Strategy is competitive planning as it takes care of competitors and SWOT model, i.e. Strength – Weakness – Opportunities – and Threats.Advantages of Planning
Planning makes companies competitive. Planning deals with risk factors and eliminates waste. It reduces cost. It helps the company to face future challenges. It smoothes the advancement of controlling. Planning gives direction and helps in formulating specific strategies. It improves efficiency and introduces various systems in the organization. Planning can warn about deviations and helps in assessing performance.
Limitations of Planning
Planning can minimize the risk, but cannot eliminate the risk. The success of planning depends upon implementation (planning on paper is as good as no planning). It depends on reliability and authenticity of information. It depends on internal and external variables which are beyond the control of the planner. Difficulty of accurate premises (future is not known, may lead to error).internal and external in flexibilities. Planning process is quite costly and time consuming.
Essentials of a good Plan
Planning must be continuous and creative. Planning process must be communicated to the lowest possible level. Planning should be time bound and must exist at all levels in the organization. It must motivate people towards its implementation, so it must have an inbuilt rewards system for effective execution.

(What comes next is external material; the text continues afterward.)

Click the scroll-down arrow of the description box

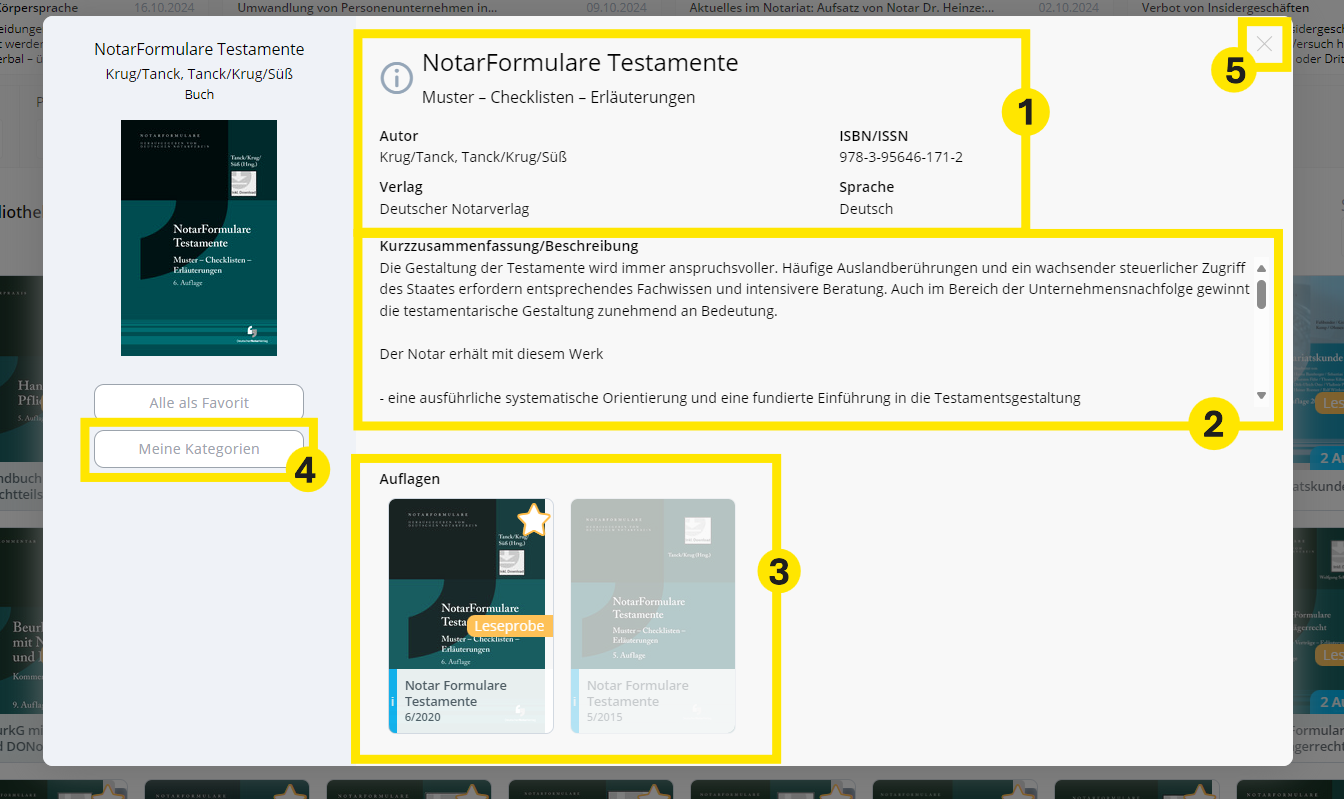1261,395
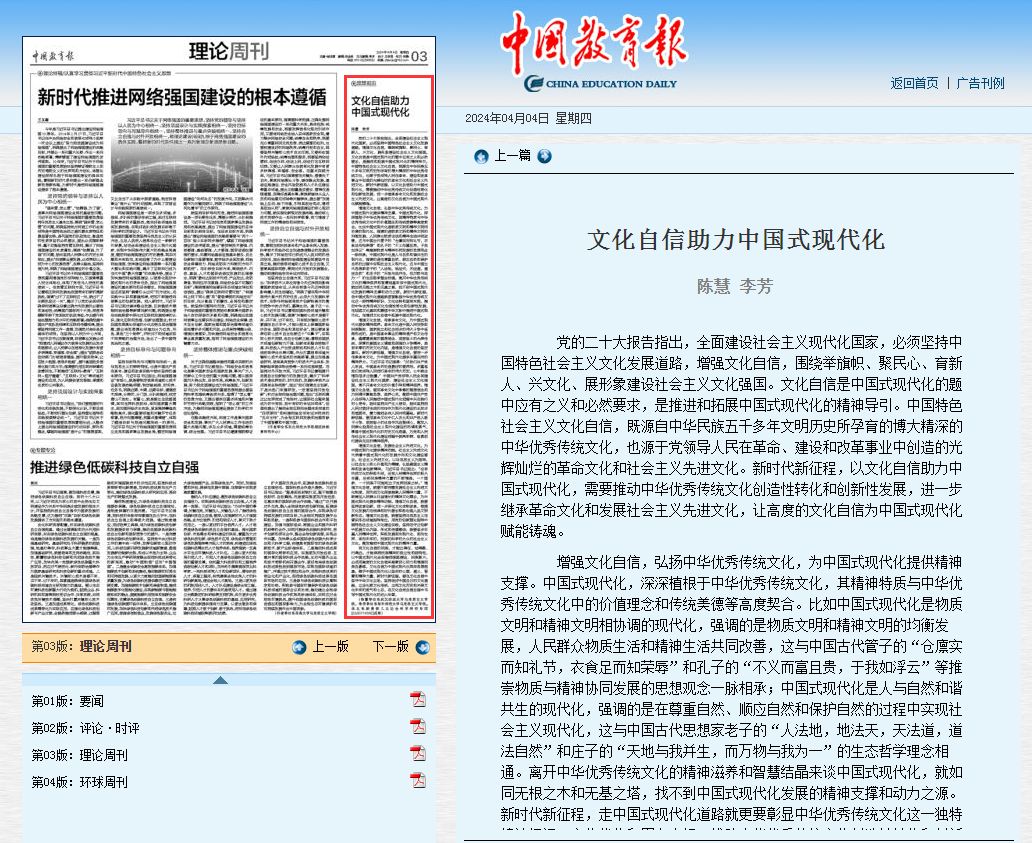Click the right arrow icon after 上一篇
The width and height of the screenshot is (1032, 843).
544,156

Planning should not be rigid (it must be flexible to respond to sudden changes in internal and external environment). It must coordinate the efforts of all departments (must respect the process of unification of efforts). Planning must have an inbuilt controlling process. People are the essence of planning (the success of every plan depends upon people, so this factor should be kept in mind while framing plans).
Hierarchy of Plans
Any planning process generally has the following 7 components, though its nature and scope depends upon the type of plan, purpose of the plan and the time factor. These components are: Objectives, Policies, Procedures, Programs, Rules, Budgets, and Strategies.
Some examples of the recent corporate strategies are: Joint Ventures, Alliances, Tie-Ups, Take-Over, Acquisitions, Mergers, Demerger, Core Competence, Diversification, Brand-Building, Employee Stock Option, etc.